А если все армейские полки, что в Петербурге находятся, подымут под ружье, тогда что прикажете делать? Голштинской гвардии едва тысяча наберется, не включая рекрутов. И как прикажете двадцать тысяч удержать, если они поголовно в поход выступят. Лишь бы сегодня воевать не пришлось…
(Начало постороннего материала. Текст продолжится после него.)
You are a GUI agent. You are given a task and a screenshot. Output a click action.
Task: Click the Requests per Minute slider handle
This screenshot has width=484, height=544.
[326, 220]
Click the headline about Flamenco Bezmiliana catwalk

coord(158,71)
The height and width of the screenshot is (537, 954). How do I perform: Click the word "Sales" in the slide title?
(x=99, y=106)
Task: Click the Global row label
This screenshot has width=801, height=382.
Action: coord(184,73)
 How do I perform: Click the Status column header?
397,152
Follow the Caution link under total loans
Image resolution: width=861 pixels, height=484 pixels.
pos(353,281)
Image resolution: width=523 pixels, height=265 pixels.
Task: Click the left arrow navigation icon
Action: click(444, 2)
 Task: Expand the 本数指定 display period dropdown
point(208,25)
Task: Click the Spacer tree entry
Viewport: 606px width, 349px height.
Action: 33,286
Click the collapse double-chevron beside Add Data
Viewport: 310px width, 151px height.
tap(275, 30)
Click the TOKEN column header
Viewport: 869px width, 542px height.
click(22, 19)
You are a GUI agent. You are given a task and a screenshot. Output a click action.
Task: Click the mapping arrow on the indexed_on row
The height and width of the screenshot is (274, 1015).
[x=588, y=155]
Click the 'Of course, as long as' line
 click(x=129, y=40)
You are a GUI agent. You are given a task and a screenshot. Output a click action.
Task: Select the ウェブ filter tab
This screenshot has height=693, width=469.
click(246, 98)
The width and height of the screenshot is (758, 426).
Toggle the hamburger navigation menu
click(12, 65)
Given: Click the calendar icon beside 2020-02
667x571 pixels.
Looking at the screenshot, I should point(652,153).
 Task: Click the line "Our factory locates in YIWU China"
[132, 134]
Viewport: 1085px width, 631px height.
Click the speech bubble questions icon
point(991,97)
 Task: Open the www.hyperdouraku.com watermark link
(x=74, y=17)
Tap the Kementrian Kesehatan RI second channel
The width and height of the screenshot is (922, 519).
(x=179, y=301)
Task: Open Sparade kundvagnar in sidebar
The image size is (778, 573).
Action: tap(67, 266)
— Какое ничтожество мой супруг, — с презрением сказала императрица Екатерина своей наперснице и тезке, княгине Екатерине Романовне Дашковой, молодой черноволосой красотке, родной сестре любовницы Петра Федоровича Елизаветы. На княгине был такой же гвардейский Преображенский мундир, как на ее венценосной подруге, лишь только Андреевской ленты через плечо не имелось.
Екатерина Дашкова была полной противоположностью своей родной старшей сестры. Худощавая и стройная фигура ее была намного привлекательней пухловатых телес Лизы, да и характером сестры отличались, как небо и земля.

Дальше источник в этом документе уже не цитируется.